Report: Nevada workers’ comp system needs to examine serious claims

January 28, 2007

The Nevada workers’ compensation system “has undergone dramatic change since 1993″ becoming more competitive and allowing private insurers to enter the market,” but it has room for improvement particularly in auditing the most serious claims, according to the Workers’ Compensation Research Institute.

Headquartered in Cambridge, Mass., WCRI recently completed its study of Nevada’s workers’ comp system and published: “Workers’ Compensation in Nevada: Administrative Inventory.”

According to the report, “in 1995, the state evolved from an exclusive state fund to a competitive system: the state fund became a domestic mutual insurance company and private insurers were allowed to enter the market in July 1999.” Since that time, the Nevada system has developed a few strengths, including “an agency active in educating system participants, minimal use of ‘dueling docs’ when rating impairment because of the mutual selection of an individual from a list of approved raters maintained by the agency, and a respected and free resource for injured workers when seeking representation — the Nevada Attorney for Injured Workers,” WCRI indicated.
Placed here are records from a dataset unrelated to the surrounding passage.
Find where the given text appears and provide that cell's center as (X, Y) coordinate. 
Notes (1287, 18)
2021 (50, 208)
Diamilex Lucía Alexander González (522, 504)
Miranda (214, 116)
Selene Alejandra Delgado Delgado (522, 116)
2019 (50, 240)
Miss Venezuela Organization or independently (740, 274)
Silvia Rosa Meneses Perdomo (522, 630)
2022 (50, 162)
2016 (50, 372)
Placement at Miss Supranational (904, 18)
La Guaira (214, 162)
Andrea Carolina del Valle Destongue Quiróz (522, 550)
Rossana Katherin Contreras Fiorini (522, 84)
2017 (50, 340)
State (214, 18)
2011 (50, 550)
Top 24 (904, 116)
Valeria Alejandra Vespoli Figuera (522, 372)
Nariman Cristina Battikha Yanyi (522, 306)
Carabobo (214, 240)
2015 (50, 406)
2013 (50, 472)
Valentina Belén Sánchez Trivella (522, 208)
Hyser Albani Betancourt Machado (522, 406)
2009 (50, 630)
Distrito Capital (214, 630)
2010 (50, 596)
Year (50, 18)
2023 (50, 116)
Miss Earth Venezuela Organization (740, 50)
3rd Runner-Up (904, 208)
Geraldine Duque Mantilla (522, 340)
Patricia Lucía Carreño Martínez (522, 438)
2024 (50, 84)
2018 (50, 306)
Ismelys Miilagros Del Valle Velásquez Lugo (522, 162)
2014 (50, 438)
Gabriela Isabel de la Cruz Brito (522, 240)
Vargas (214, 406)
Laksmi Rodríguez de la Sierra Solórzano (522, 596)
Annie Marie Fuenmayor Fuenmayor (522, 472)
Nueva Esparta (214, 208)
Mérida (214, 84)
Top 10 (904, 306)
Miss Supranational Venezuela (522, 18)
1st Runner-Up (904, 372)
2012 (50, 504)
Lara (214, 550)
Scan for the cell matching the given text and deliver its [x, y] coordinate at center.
However, participants are divided in their assessment of the system. There are concerns about claims management, rising medical costs, lifetime claim reopening rights and the inability to fully settle claims via compromise and release agreements, the report indicated.

According to the report, statutorily-mandated audits by the Workers’ Compensation Section “do not target the more serious claims where deficiencies in claims handling may have serious consequences for workers, such as claims with longer wage-loss payments and.or permanent partial disability payments.”

Nevada also lacks data to determine whether the state’s approach is accurately and promptly delivering benefits, the report said. WCS did not collect and report on measures of payor performance, nor measure the interval from the date of injury to the first temporary total disability payment for all payors.

There are “opportunities for the state agency to better measure system performance and better audit the core claims processes of insurers, self-insurer and TPAs (third-party administrators) by targeting the more serious claims and consistently poor performers,” WCRI said.